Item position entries
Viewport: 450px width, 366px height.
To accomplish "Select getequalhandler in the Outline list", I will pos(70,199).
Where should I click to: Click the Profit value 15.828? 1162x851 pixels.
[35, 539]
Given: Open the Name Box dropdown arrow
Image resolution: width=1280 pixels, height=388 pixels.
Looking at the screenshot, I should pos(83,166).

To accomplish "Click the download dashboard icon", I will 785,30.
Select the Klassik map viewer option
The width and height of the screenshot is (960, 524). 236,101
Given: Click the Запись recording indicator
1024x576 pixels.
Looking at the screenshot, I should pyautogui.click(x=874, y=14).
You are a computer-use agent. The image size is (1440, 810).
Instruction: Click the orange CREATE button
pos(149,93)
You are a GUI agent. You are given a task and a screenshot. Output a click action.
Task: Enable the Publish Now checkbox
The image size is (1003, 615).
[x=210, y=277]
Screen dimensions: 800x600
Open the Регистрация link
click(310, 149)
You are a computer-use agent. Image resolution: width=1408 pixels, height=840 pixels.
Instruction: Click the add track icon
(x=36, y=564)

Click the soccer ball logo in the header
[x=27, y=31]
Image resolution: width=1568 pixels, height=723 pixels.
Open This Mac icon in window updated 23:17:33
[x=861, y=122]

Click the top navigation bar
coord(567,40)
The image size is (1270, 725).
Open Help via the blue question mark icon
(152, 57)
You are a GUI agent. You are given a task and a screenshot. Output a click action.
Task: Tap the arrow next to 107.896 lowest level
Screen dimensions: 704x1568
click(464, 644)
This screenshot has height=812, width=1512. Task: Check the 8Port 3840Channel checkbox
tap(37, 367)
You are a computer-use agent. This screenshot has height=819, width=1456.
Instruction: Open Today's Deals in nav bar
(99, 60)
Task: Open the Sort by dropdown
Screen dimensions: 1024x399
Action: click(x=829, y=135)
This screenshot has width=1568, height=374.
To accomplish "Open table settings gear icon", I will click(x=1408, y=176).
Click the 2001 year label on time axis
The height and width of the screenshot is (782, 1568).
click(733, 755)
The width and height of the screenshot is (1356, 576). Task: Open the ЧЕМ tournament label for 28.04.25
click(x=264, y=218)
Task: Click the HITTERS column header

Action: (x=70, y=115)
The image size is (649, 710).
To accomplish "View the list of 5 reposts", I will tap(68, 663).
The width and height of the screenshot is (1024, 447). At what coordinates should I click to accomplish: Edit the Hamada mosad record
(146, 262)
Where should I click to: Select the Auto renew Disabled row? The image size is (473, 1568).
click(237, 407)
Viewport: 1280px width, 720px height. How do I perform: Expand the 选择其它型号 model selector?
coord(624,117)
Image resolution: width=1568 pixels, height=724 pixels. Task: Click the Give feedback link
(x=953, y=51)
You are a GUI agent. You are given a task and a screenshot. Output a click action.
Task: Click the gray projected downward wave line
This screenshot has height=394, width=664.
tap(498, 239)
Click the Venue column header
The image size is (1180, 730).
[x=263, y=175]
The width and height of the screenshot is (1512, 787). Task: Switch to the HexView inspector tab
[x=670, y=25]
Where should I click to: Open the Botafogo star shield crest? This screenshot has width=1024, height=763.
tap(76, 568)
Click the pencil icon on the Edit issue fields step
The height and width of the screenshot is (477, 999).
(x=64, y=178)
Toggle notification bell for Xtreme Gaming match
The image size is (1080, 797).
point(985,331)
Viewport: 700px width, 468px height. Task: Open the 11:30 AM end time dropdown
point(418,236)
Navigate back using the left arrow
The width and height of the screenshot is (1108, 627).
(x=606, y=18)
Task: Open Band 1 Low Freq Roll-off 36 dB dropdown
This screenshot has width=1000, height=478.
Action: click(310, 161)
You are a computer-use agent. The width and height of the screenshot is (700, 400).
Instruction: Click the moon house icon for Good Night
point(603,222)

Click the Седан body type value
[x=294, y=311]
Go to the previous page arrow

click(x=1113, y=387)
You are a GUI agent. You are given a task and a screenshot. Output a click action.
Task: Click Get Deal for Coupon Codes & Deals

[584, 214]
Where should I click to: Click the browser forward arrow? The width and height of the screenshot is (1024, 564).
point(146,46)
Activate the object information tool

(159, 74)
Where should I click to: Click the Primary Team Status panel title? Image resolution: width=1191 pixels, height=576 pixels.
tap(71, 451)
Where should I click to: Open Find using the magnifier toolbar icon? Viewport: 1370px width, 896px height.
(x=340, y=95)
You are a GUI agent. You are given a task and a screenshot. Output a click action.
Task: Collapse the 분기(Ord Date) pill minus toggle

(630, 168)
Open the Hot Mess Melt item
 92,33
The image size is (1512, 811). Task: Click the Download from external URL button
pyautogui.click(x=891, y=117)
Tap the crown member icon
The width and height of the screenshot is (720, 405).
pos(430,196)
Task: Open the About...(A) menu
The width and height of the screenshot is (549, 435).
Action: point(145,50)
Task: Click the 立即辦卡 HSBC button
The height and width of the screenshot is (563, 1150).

*Work instructions*:
Could you return, without any change, the lines in the records above that run from the line with "The image size is (1512, 811)." to the line with "Action: point(145,50)", both included?

*Exercise output*:
The image size is (1512, 811). Task: Click the Download from external URL button
pyautogui.click(x=891, y=117)
Tap the crown member icon
The width and height of the screenshot is (720, 405).
pos(430,196)
Task: Open the About...(A) menu
The width and height of the screenshot is (549, 435).
Action: point(145,50)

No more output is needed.